:: Extracted material ::

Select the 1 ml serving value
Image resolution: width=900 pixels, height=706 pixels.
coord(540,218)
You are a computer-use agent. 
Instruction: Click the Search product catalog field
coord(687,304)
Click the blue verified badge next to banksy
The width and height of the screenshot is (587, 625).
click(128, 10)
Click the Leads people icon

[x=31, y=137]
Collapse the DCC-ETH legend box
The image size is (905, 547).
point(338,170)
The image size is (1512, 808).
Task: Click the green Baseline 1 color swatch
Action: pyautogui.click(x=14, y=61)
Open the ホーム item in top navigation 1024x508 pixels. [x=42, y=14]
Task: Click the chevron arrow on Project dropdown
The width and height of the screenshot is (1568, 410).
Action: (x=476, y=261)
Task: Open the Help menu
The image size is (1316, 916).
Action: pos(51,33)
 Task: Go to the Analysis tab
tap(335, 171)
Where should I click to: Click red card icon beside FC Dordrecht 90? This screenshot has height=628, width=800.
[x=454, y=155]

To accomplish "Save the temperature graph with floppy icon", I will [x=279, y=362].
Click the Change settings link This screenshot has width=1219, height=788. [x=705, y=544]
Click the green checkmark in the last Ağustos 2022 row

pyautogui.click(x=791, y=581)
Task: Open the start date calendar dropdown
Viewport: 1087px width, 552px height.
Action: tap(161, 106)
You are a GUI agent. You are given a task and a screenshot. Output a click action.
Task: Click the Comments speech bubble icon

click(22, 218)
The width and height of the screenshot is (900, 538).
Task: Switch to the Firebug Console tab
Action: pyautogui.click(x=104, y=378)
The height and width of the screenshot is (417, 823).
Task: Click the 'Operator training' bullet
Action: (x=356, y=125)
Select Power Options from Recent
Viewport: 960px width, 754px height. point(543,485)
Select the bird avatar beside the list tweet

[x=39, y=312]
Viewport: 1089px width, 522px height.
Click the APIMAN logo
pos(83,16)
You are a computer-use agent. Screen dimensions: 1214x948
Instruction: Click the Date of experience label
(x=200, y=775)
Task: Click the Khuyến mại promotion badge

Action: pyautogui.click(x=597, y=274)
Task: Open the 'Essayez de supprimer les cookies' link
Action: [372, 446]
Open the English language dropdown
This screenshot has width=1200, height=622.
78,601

:::

| Your instructions |
Copy the items above verbatim, everything from the line containing "Where should I" down to the line containing "(x=200, y=775)", and nothing else.

| Answer for this exercise |
Where should I click to: Click red card icon beside FC Dordrecht 90? This screenshot has height=628, width=800.
[x=454, y=155]

To accomplish "Save the temperature graph with floppy icon", I will [x=279, y=362].
Click the Change settings link This screenshot has width=1219, height=788. [x=705, y=544]
Click the green checkmark in the last Ağustos 2022 row

pyautogui.click(x=791, y=581)
Task: Open the start date calendar dropdown
Viewport: 1087px width, 552px height.
Action: tap(161, 106)
You are a GUI agent. You are given a task and a screenshot. Output a click action.
Task: Click the Comments speech bubble icon

click(22, 218)
The width and height of the screenshot is (900, 538).
Task: Switch to the Firebug Console tab
Action: pyautogui.click(x=104, y=378)
The height and width of the screenshot is (417, 823).
Task: Click the 'Operator training' bullet
Action: (x=356, y=125)
Select Power Options from Recent
Viewport: 960px width, 754px height. point(543,485)
Select the bird avatar beside the list tweet

[x=39, y=312]
Viewport: 1089px width, 522px height.
Click the APIMAN logo
pos(83,16)
You are a computer-use agent. Screen dimensions: 1214x948
Instruction: Click the Date of experience label
(x=200, y=775)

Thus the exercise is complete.